◆ WHAT NEEDS TO BE DONE ◆
Please repeat nothing except the lines from the one containing "Task: Click the simulation" through the end of the records, exactly and without pictures.

◆ TASK INPUTS ◆
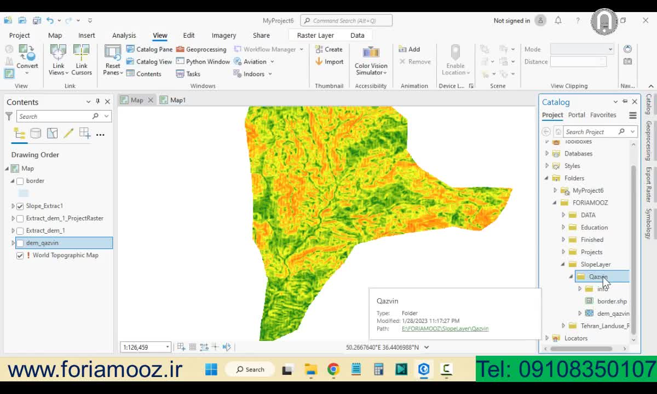This screenshot has width=657, height=394.
Task: Enable the border layer checkbox
Action: 20,181

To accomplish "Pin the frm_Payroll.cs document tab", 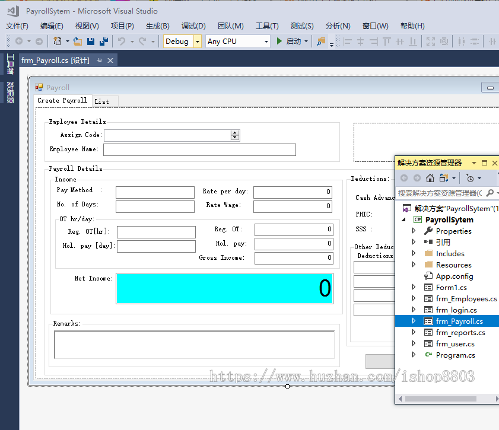I will click(x=99, y=60).
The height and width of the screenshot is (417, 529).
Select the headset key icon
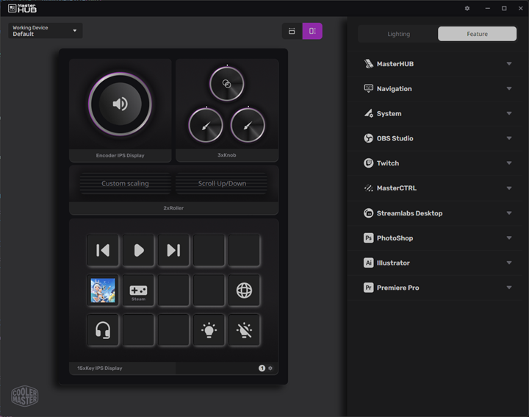tap(103, 330)
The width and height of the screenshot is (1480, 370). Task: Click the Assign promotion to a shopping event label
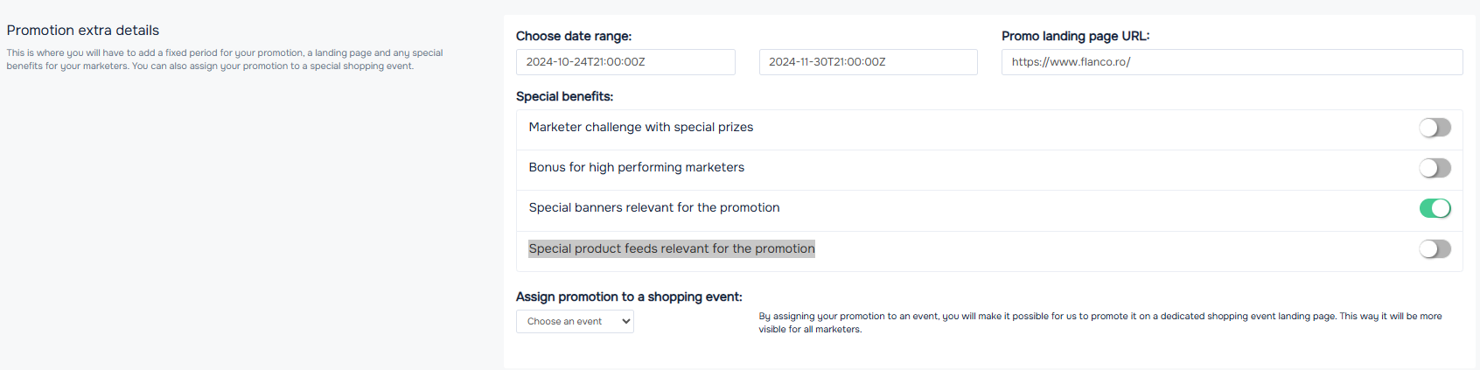pos(629,297)
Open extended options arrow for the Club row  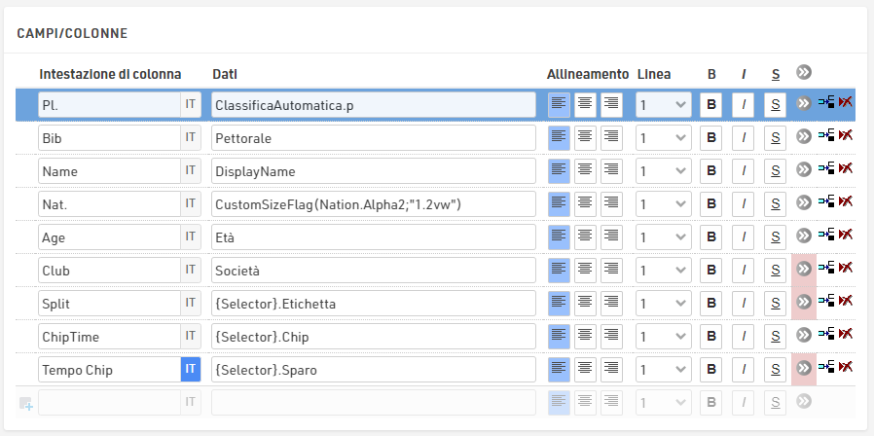click(x=803, y=270)
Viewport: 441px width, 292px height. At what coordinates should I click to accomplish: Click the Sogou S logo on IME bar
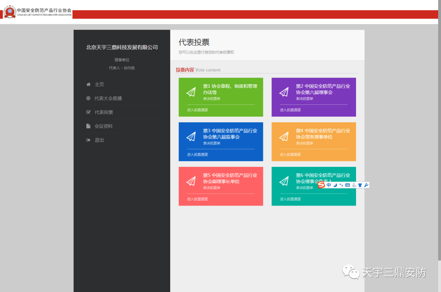coord(321,185)
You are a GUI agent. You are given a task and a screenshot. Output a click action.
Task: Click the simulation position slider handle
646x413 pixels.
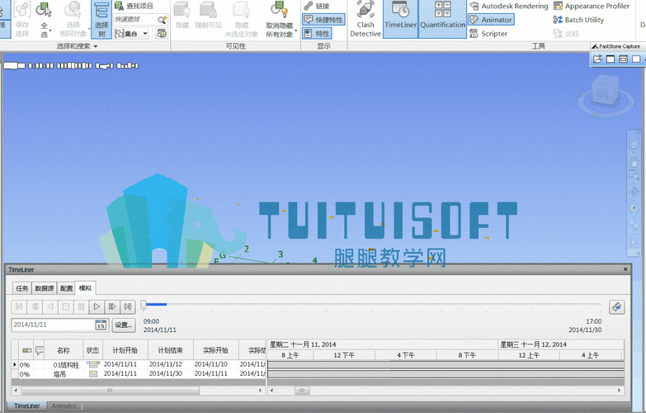coord(144,306)
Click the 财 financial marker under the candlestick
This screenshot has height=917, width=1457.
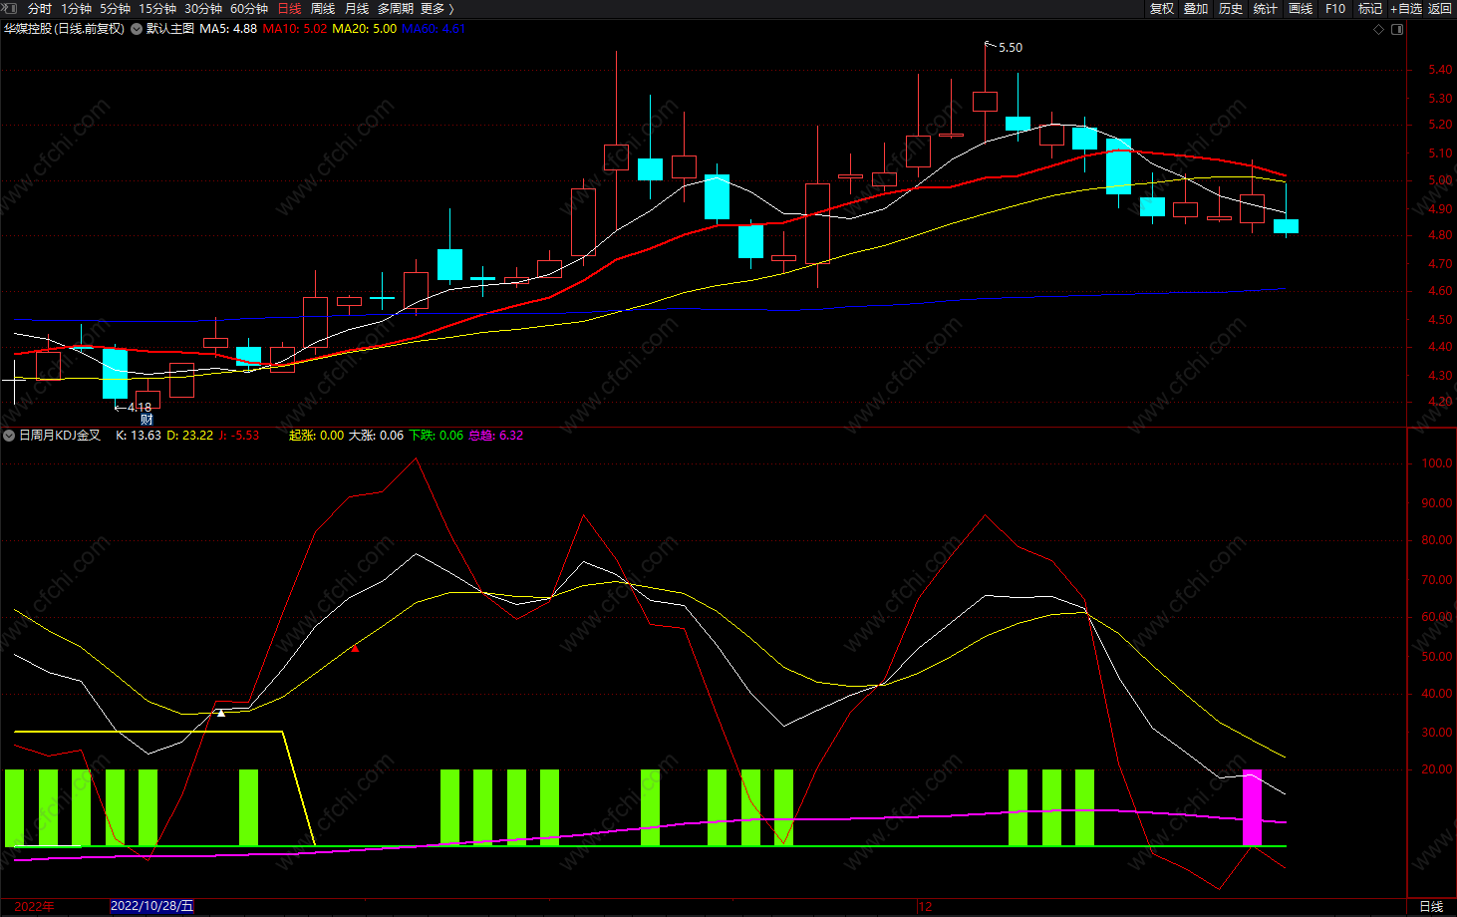coord(146,420)
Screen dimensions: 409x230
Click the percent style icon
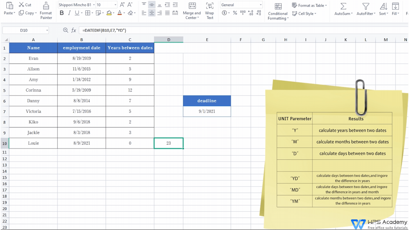tap(235, 13)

◆ EXPECTED OUTPUT ◆
Task: Click the simulation position slider handle
646x413 pixels.
coord(144,306)
Click the 财 financial marker under the candlestick
This screenshot has height=917, width=1457.
coord(146,420)
Screen dimensions: 409x230
Click the percent style icon
tap(235, 13)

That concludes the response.